▶ **Dataset extract**:
*** Block opens ***

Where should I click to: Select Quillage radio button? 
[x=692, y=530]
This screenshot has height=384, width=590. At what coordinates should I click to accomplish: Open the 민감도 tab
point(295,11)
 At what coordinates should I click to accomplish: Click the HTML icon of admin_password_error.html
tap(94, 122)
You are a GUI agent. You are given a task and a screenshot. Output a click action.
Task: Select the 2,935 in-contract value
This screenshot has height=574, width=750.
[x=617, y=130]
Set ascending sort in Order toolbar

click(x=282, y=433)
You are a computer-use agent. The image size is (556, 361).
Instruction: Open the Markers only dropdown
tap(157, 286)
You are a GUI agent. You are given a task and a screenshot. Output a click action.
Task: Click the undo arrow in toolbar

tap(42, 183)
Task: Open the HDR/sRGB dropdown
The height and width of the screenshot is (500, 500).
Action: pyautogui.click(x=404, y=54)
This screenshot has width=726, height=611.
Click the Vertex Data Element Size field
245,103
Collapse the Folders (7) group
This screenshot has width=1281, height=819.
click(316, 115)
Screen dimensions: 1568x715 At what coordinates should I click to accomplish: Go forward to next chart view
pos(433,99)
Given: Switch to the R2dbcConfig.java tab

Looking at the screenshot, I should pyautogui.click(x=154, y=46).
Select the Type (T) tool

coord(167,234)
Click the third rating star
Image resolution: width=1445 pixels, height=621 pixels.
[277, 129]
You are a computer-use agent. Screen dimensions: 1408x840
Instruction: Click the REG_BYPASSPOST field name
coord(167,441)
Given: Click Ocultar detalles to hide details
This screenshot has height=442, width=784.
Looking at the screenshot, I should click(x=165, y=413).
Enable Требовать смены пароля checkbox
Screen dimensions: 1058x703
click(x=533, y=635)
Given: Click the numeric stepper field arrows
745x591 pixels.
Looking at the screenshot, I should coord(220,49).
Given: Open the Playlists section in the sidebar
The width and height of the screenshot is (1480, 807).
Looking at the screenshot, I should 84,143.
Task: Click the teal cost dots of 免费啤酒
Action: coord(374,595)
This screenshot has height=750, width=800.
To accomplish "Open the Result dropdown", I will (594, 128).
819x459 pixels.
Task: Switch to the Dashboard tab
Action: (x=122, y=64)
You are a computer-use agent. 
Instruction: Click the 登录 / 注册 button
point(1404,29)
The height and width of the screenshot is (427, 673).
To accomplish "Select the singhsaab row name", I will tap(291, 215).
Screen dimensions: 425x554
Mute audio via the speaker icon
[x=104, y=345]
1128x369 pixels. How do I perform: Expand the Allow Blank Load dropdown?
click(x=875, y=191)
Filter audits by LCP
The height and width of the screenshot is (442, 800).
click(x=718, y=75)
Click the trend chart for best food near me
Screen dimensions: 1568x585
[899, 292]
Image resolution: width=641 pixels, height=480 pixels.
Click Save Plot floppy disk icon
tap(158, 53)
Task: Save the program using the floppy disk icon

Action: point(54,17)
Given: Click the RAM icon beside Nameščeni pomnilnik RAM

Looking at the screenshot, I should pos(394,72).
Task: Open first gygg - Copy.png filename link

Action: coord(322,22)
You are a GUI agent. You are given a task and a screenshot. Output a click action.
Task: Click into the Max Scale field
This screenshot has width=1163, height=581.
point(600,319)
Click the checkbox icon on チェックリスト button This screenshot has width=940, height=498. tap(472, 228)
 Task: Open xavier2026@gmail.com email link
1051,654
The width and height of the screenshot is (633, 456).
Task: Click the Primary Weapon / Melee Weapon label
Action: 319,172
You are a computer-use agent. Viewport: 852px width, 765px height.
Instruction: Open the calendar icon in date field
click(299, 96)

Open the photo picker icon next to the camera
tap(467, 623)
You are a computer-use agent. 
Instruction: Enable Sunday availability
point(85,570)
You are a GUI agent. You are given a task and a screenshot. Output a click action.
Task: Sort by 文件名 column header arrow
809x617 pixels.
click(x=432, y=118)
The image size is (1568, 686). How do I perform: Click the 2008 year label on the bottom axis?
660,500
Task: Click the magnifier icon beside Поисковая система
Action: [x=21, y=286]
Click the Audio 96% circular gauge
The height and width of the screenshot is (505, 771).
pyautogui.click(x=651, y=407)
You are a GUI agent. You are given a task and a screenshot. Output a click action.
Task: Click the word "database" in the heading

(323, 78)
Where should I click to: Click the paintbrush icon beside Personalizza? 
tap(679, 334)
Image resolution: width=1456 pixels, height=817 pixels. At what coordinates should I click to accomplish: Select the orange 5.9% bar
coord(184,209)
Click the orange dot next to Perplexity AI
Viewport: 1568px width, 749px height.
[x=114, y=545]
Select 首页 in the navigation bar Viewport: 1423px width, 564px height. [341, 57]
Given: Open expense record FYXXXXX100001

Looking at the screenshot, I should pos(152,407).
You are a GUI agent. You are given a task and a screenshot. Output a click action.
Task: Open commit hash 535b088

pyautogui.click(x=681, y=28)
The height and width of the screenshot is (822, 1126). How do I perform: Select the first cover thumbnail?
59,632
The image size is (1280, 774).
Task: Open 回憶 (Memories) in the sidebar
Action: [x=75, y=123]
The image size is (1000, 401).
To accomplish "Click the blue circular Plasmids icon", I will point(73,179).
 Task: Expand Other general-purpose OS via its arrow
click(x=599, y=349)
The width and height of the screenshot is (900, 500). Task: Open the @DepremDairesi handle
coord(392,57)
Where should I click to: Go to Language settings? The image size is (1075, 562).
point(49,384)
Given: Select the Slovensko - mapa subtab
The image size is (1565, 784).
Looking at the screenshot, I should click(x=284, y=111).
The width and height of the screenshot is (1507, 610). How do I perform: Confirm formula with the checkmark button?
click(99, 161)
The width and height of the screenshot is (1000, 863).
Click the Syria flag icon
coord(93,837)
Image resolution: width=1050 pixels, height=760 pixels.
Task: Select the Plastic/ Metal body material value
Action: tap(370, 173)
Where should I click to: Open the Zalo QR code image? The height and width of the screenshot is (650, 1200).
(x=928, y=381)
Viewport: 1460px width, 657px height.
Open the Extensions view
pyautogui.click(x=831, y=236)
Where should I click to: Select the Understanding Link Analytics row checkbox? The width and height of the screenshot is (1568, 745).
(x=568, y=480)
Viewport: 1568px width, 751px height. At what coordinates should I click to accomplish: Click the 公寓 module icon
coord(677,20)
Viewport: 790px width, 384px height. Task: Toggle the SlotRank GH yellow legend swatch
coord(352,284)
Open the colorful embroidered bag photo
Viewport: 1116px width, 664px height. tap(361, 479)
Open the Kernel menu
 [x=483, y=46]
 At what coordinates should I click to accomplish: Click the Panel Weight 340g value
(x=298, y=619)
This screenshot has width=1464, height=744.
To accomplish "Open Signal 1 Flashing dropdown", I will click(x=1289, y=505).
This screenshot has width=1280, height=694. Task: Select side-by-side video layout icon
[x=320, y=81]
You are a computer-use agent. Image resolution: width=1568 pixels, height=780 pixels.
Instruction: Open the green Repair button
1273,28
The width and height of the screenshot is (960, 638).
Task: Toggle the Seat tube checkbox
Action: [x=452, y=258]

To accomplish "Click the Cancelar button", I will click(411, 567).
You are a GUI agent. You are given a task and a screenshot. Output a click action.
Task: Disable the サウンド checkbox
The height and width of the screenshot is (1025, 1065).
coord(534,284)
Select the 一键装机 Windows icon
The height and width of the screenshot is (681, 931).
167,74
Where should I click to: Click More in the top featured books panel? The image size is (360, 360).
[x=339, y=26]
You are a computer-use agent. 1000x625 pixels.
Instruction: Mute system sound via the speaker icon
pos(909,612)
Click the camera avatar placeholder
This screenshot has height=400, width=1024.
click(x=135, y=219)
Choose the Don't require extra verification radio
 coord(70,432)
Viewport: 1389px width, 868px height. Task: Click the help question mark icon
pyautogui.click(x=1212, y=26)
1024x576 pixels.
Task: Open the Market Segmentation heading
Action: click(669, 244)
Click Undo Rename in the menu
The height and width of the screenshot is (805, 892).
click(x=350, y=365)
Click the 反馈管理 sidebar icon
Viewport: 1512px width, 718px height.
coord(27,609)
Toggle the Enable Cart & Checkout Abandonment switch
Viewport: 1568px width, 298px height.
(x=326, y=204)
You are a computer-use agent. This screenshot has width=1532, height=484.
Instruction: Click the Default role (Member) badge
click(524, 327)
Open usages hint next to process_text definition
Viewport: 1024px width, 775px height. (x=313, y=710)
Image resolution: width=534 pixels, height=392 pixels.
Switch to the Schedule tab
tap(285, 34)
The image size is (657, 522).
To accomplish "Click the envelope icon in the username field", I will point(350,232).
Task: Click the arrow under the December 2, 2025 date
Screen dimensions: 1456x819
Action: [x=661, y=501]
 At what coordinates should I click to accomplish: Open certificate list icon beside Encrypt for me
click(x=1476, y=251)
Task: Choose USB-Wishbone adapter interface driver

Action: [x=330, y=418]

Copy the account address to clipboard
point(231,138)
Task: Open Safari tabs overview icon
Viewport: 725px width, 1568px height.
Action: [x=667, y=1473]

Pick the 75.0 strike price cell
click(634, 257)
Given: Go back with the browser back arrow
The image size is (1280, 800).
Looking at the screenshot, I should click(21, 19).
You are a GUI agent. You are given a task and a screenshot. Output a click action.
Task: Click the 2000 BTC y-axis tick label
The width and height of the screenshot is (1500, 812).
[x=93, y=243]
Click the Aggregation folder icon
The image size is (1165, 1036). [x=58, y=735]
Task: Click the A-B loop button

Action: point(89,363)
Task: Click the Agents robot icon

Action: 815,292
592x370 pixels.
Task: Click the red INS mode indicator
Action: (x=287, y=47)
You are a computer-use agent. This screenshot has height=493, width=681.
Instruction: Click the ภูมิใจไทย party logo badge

*** Block closes ***

▶ **Task objective**: Repeat the material above exactly, beginning with its first line and ending with the line that holds "Enable Требовать смены пароля checkbox", and leave out everything else.

▶ **Reply to the exercise**:
Where should I click to: Select Quillage radio button? 
[x=692, y=530]
This screenshot has height=384, width=590. At what coordinates should I click to accomplish: Open the 민감도 tab
point(295,11)
 At what coordinates should I click to accomplish: Click the HTML icon of admin_password_error.html
tap(94, 122)
You are a GUI agent. You are given a task and a screenshot. Output a click action.
Task: Select the 2,935 in-contract value
This screenshot has height=574, width=750.
[x=617, y=130]
Set ascending sort in Order toolbar

click(x=282, y=433)
You are a computer-use agent. The image size is (556, 361).
Instruction: Open the Markers only dropdown
tap(157, 286)
You are a GUI agent. You are given a task and a screenshot. Output a click action.
Task: Click the undo arrow in toolbar

tap(42, 183)
Task: Open the HDR/sRGB dropdown
The height and width of the screenshot is (500, 500).
Action: pyautogui.click(x=404, y=54)
This screenshot has width=726, height=611.
Click the Vertex Data Element Size field
245,103
Collapse the Folders (7) group
This screenshot has width=1281, height=819.
click(316, 115)
Screen dimensions: 1568x715 At what coordinates should I click to accomplish: Go forward to next chart view
pos(433,99)
Given: Switch to the R2dbcConfig.java tab

Looking at the screenshot, I should pyautogui.click(x=154, y=46).
Select the Type (T) tool

coord(167,234)
Click the third rating star
Image resolution: width=1445 pixels, height=621 pixels.
[277, 129]
You are a computer-use agent. Screen dimensions: 1408x840
Instruction: Click the REG_BYPASSPOST field name
coord(167,441)
Given: Click Ocultar detalles to hide details
This screenshot has height=442, width=784.
Looking at the screenshot, I should click(x=165, y=413).
Enable Требовать смены пароля checkbox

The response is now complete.